## Work required
Arrange the material from the line with "Go to next document arrow" up to and including the line with "Action: pos(794,296)" as a JSON list of strings, one string per line, omitting blank lines.

## Records for this task
------------
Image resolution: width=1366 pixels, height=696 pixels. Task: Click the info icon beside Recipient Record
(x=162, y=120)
------------
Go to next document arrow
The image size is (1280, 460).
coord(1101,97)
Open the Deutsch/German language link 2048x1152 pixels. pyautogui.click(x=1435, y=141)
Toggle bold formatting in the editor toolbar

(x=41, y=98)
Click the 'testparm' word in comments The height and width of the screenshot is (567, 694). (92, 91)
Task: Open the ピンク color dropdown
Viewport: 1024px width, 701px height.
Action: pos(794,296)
------------
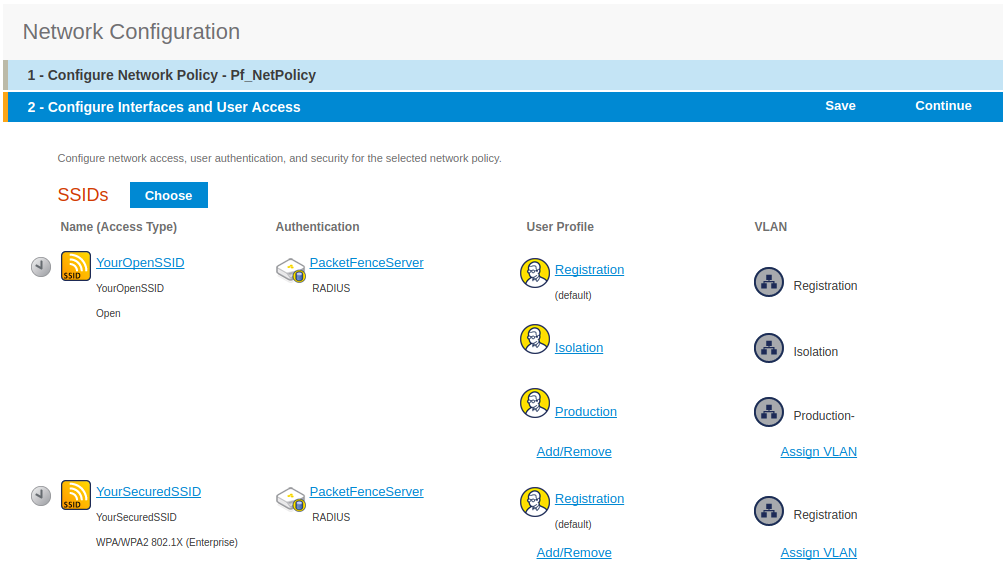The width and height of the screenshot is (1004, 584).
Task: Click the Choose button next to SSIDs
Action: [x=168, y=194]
------------
## Correct result
[
  "Go to next document arrow",
  "The image size is (1280, 460).",
  "coord(1101,97)",
  "Open the Deutsch/German language link 2048x1152 pixels. pyautogui.click(x=1435, y=141)",
  "Toggle bold formatting in the editor toolbar",
  "(x=41, y=98)",
  "Click the 'testparm' word in comments The height and width of the screenshot is (567, 694). (92, 91)",
  "Task: Open the ピンク color dropdown",
  "Viewport: 1024px width, 701px height.",
  "Action: pos(794,296)"
]